20 Şubat 2017 Pazartesi

Yazmak

   Bir süredir yazamıyorum. Kendimi bir yazar olarak tanımlamadım hiçbir zaman. Bu düşünüldüğünde edebiyat üretemez olmak büyük bir dert olmamalı benim için. Ancak bir şeylere içerlemek için çoğu zaman sebep aramam ben. Öylece üzülürüm.

   İnsanın hayatı yolunda gitmediğinde elleri kaleme gider. Mutsuzken insan yazmaya meyleder. Ben bu sıra pek keyifsizim. Öyleyse niçin yazamıyorum? Hele ki bu durum beni daha mutsuz ederken... Sanırım bunu öğrenmek için öncesinde başka şeyler konuşmak, bilmek gerekiyor. Aslında niçin yazılır ve nedir yazmak?

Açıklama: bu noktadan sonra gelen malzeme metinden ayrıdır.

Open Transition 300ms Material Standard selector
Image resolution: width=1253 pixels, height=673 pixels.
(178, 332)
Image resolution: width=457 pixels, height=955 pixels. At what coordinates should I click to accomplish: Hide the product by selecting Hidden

   Yazmak, somut ve kirli gerçekten soyut ve güzel bir tasarıya kaçmaksa, buna emek vermek akıllıca ve ahlaki. Var böyleleri. Öte yandan ucu belirsiz soruların peşinden koşup, ucundan kenarından sanat bilgisi olmayıp, laf cambazlığıyla herkesin takdirinin, bin şu kadar beğeninin ardına düşerek suni bir tatmin ve rezil teselliler arayanlar da yok mu? Böyleleri de var elbet. Hatta öyle "vapur yazarları" var ki, kendilerini bu işi severek yaptıklarına katiyyen inandırıp, kalemleriyle keyifleri arasında sıkışıp kalıyorlar.

   Peki ben neredeyim? Yahut kimim? Bu iki milletli "yazanlar evreni"nde adresi belirsiz, mekansız ve vatansız bir öğrenci mi? Kelimeleri yanlış, heceleri hep eksik bir yitik mi? Bilinmez. Ancak şu gerçek: Çok da iyi yapamadığım bu işi, çoğundan iyi yapıyorum.

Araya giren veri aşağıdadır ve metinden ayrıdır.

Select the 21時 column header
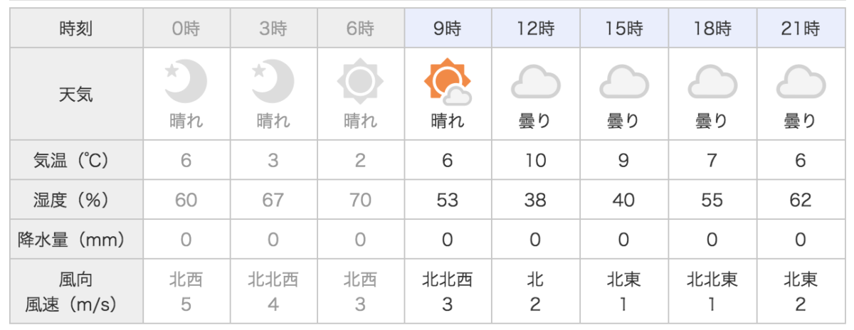The width and height of the screenshot is (854, 330). click(x=801, y=29)
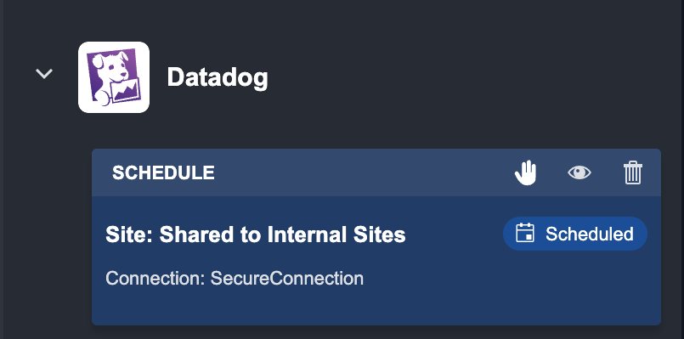Toggle schedule visibility with the eye icon
The width and height of the screenshot is (684, 339).
click(x=579, y=172)
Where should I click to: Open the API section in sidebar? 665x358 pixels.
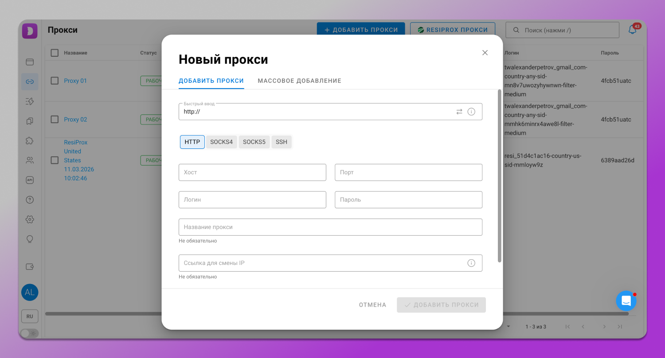(29, 180)
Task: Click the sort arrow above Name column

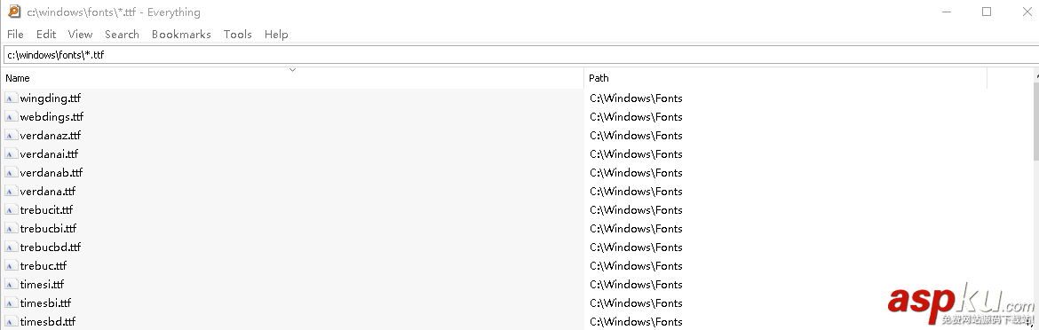Action: point(292,69)
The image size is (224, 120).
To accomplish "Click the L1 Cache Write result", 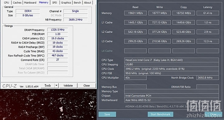I will (159, 23).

   Bu son cümleye hoş bakmayanlar çıkabilir. "Heh, nihayet bir yolunu bulup kendini övmeye getirdin!" diyenlere alınacak olsam da bir bakıma haklılar. Eğer bir eksik, bir yitikseniz; kendinizi övmek arzusu size böyle cümleler kurdurabilir. Fakat bu sefer başka. Hem esasen, yitiklerden daha az yitik olmak övünülecek bir sıfat da değildir. Burada kendimi övmekten ziyade genelin vehametinden bahsediyorum. Az buçuk bir şeyler okuyanın ayrıcalıklı sayıldığı çağımızda, "okumadan yazanlar"ın yeterliği hakkında günlük güneşlik konuşmak sahtekarlık olurdu zaten. İşte bulduk. Yazamama nedenim tam da bununla ilgili. Heves mi dersin verim mi dersin, bana o yazdıran şeyin yokluğu, kendimi eksikler içinde bir eksik olarak görüp kalabalık etmemek kaygısından doğuyor. Şimdilik bu kaygıyı yendiğimi belirtmeye gerek yok sanırım.

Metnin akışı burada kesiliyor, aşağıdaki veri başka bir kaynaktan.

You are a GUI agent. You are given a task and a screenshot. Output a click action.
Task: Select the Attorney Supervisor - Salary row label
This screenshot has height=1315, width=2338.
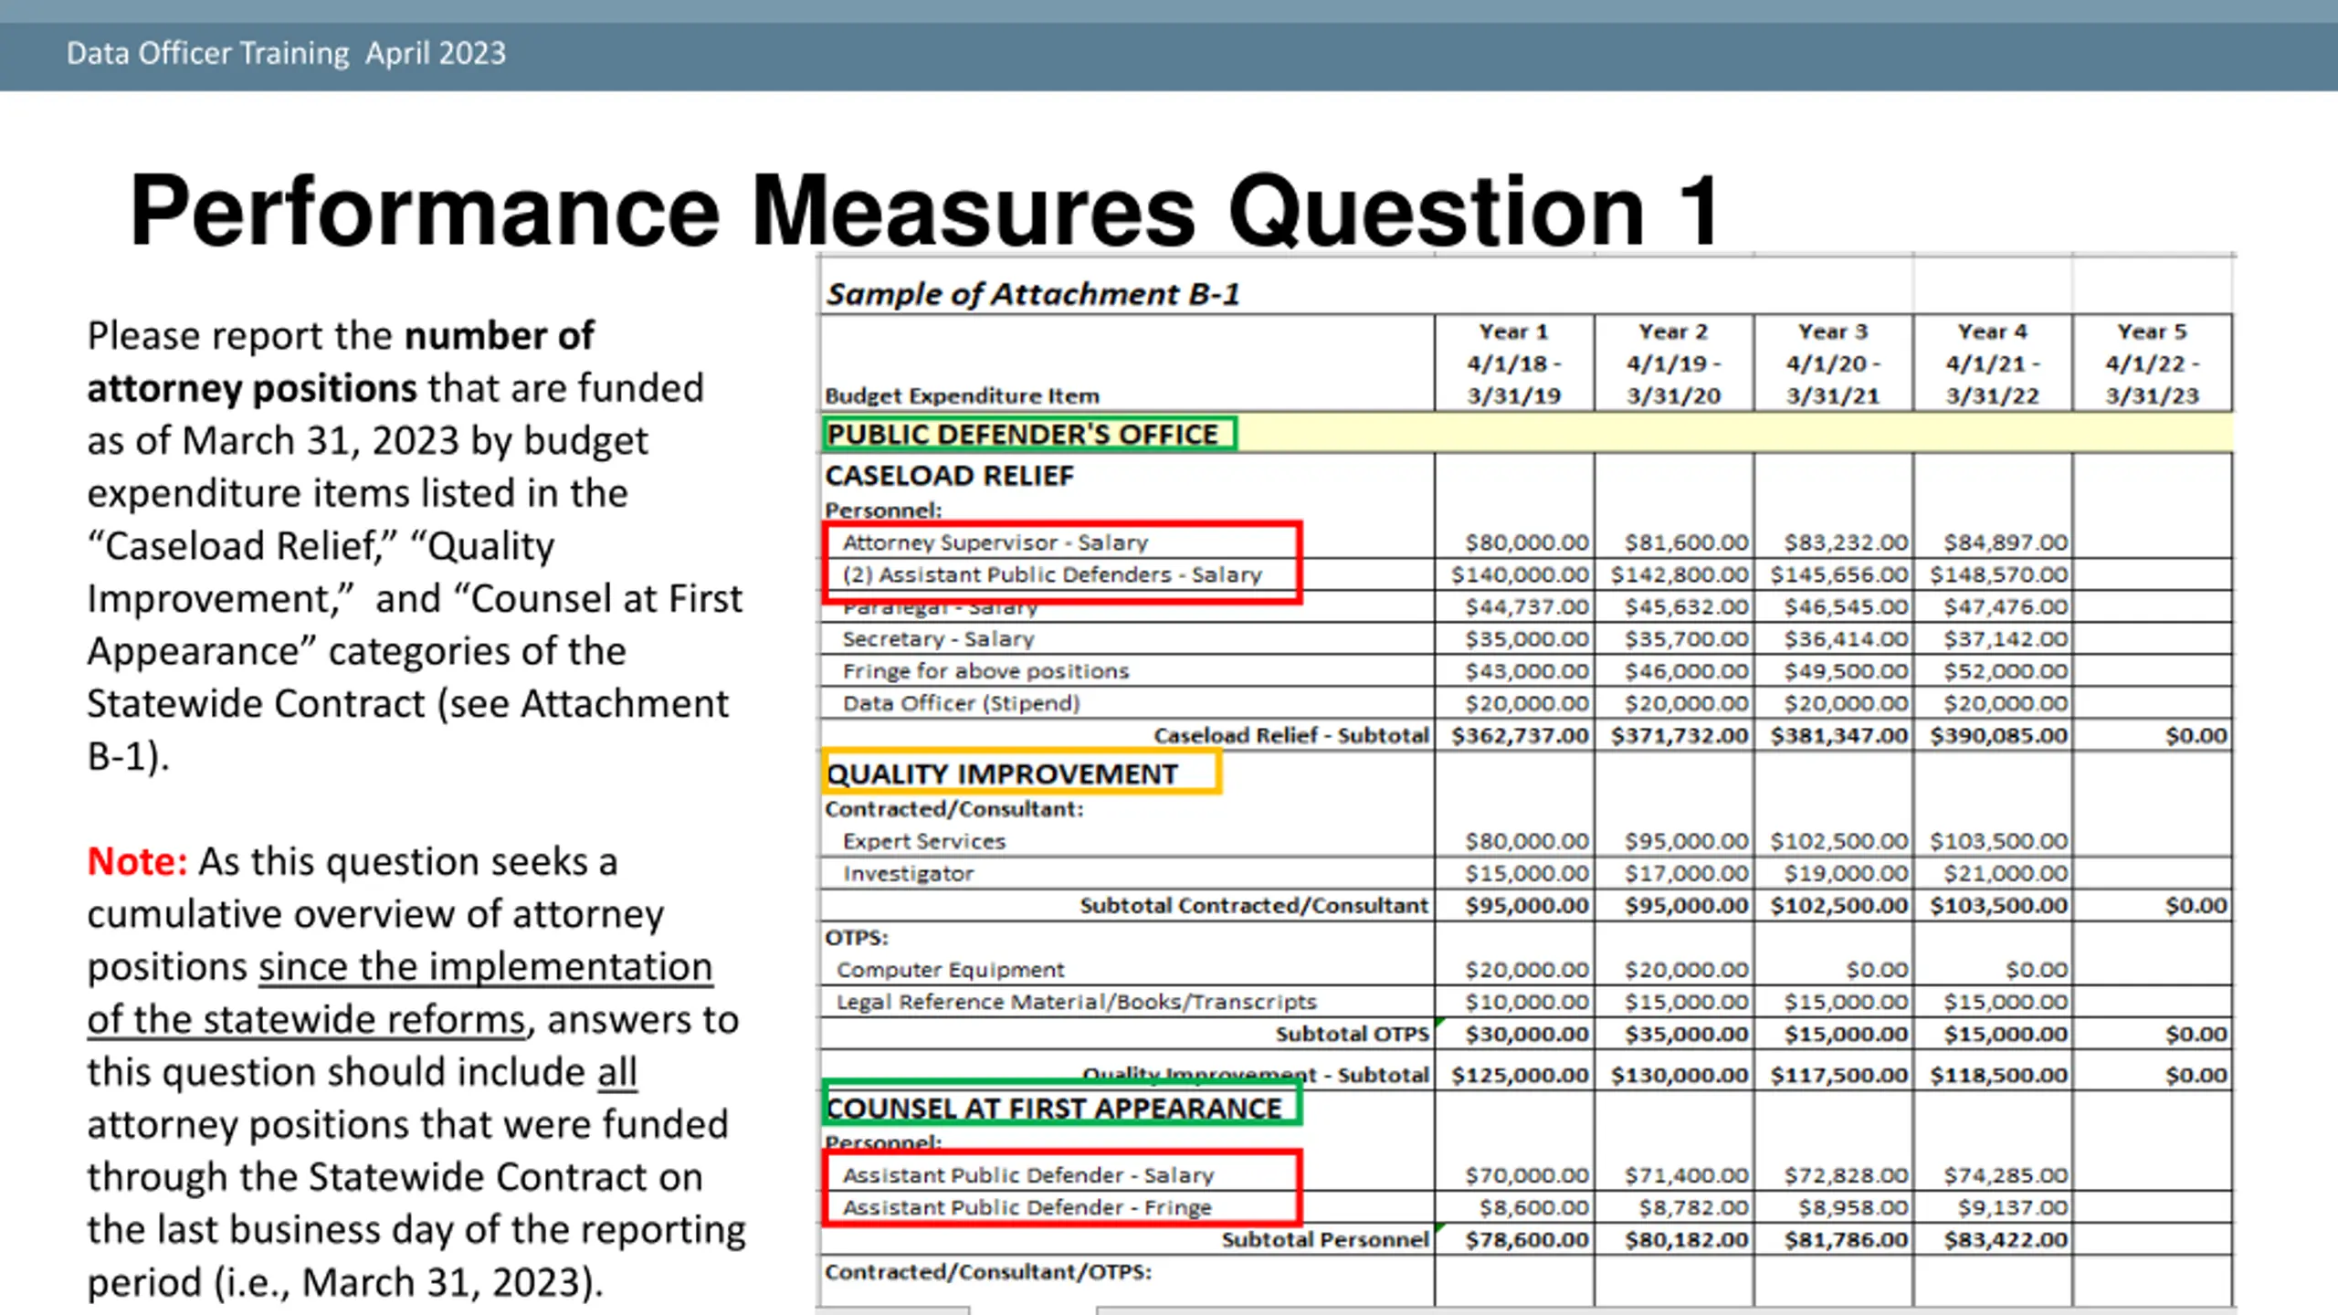coord(995,542)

   Hem bir başka görüşe göre; bunca insanın yazması, iyi kötü bir edebiyat ortamı oluşturup sanat kültürünü toplumda yaygınlaştıracak, yerleşik kılacaktır. Kalabalık etmekle hizmet etmek ikilemi sanat alanında hep var olmuştur zaten. Ve bayağı bir çıkış gibi gelebilir ama ikilem bir mecburiyet oluverir bazen.